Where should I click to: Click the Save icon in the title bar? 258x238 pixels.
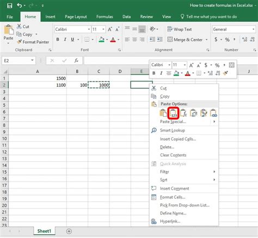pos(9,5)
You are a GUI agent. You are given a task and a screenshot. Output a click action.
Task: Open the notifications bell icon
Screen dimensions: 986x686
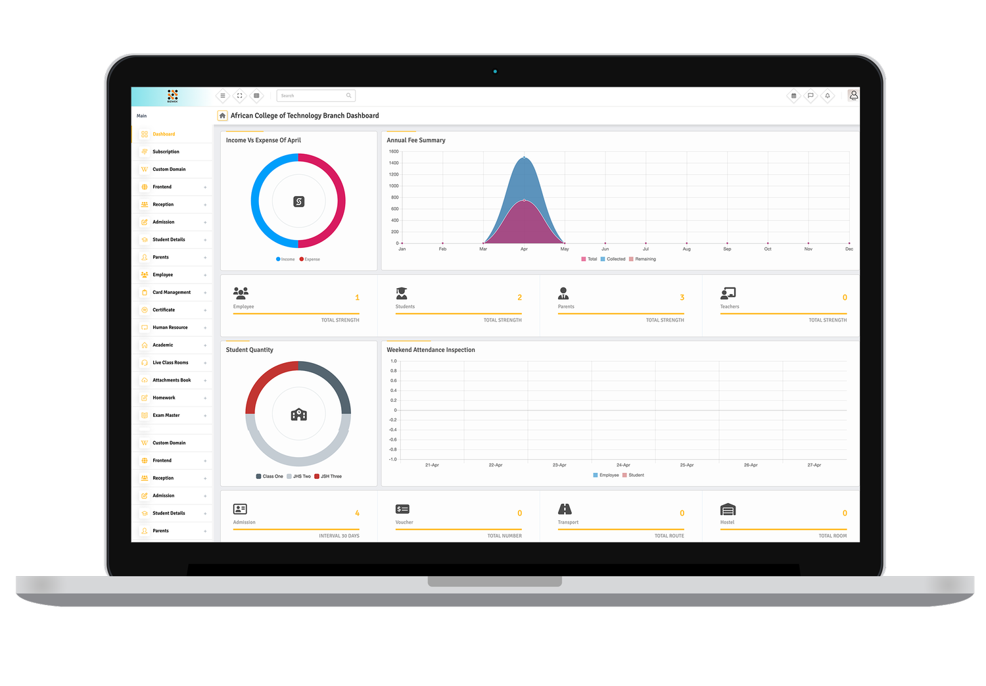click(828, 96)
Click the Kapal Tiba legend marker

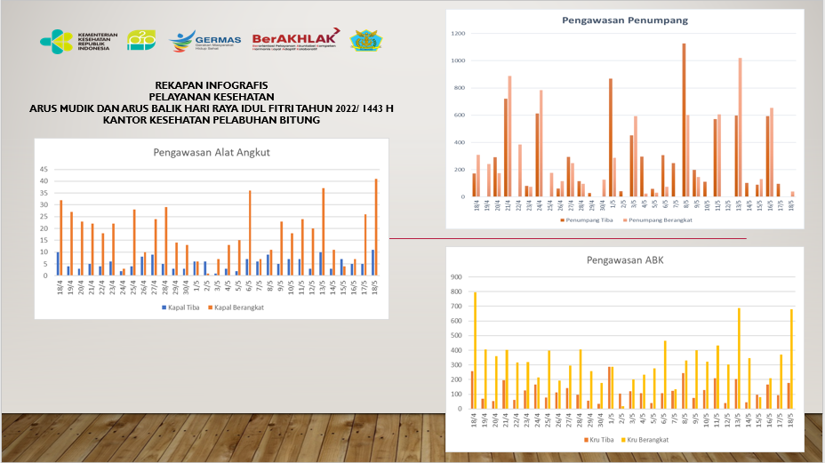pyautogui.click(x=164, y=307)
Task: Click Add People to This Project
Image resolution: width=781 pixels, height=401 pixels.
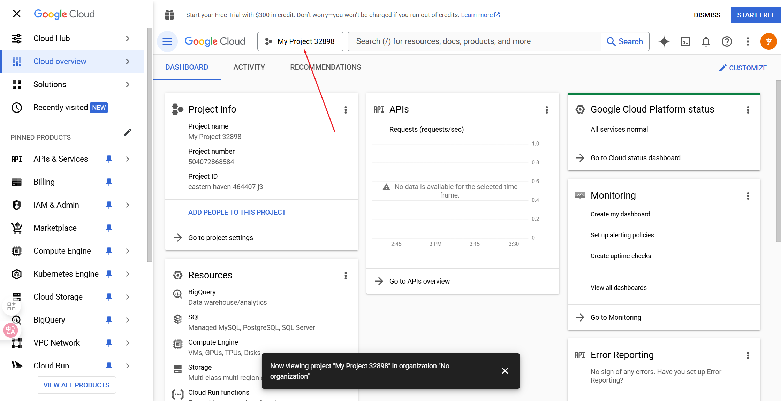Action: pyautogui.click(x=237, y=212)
——
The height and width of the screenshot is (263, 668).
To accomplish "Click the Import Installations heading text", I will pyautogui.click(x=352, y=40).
——
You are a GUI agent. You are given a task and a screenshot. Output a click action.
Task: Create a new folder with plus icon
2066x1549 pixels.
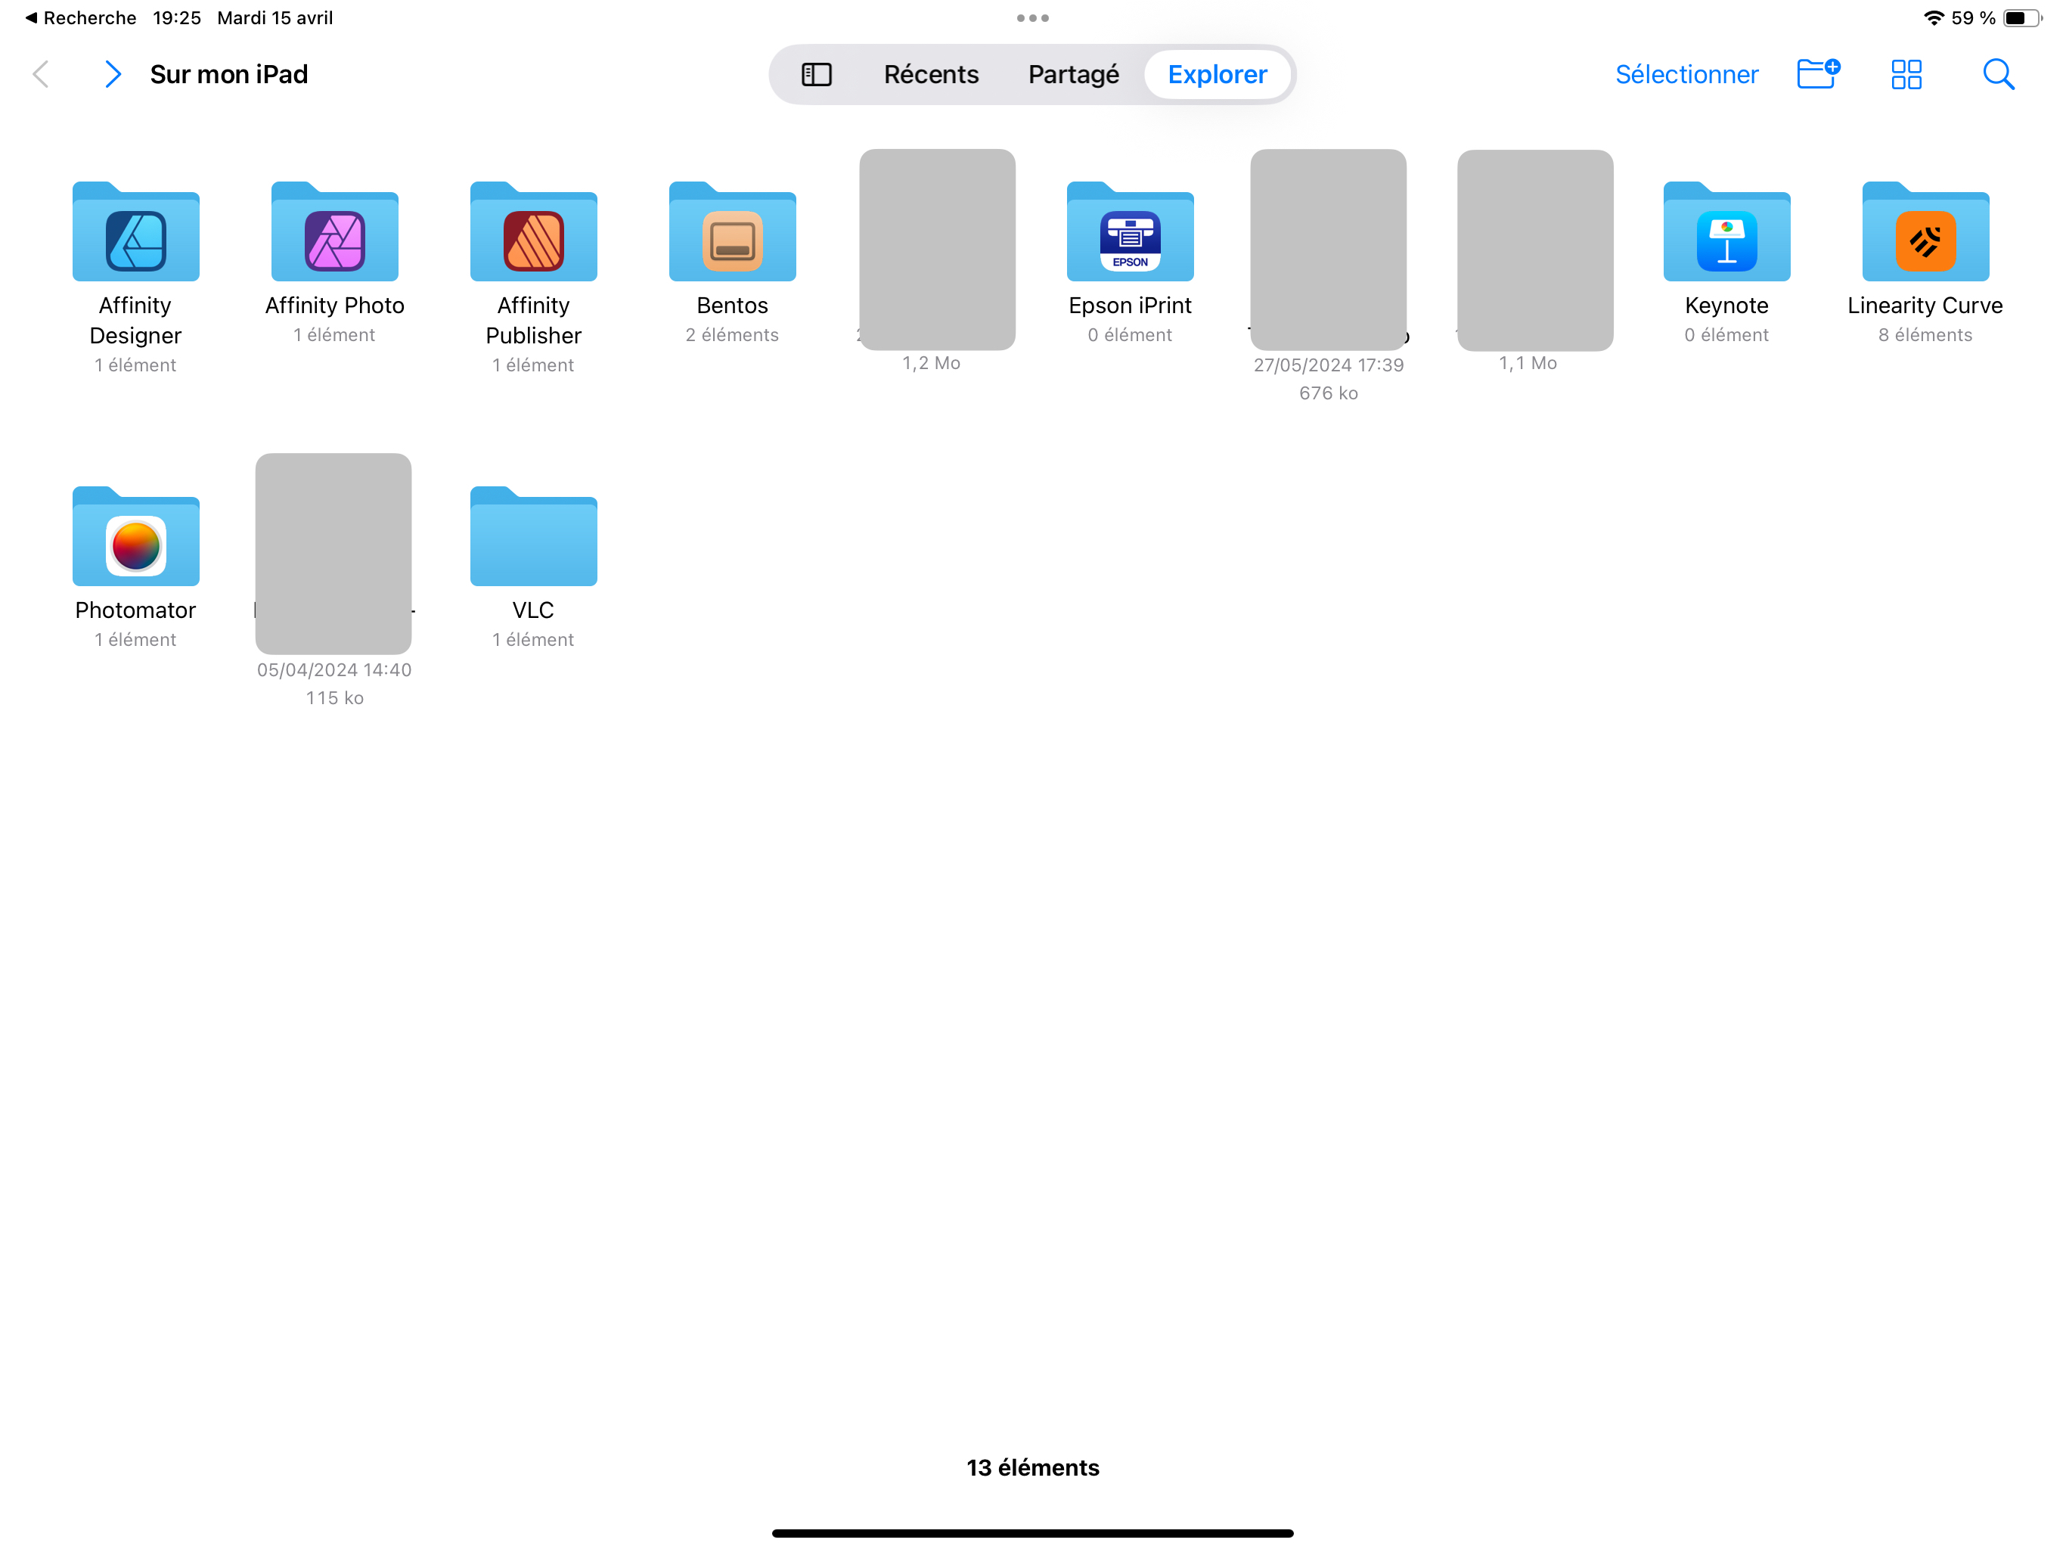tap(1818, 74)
——
→ ЗАДАНИЕ:
Перепишите полностью строки, начиная со строки с «Where should I» и заканчивая строкой с «pyautogui.click(x=164, y=307)» (обе включительно). Умножьте все координаты щелчков на 1,25 и округлите их до целых (половины округляются в большую сторону), а изображения в ответ не включайте.

→ ОТВЕТ К ЗАДАНИЮ:
Where should I click to: Click the Save icon in the title bar? 258x238 pixels.
pos(11,6)
You are a GUI agent. You are given a task and a screenshot. Output a click action.
Task: Open the notifications bell icon
Screen dimensions: 986x686
click(1035, 120)
Click the Kapal Tiba legend marker

pyautogui.click(x=205, y=384)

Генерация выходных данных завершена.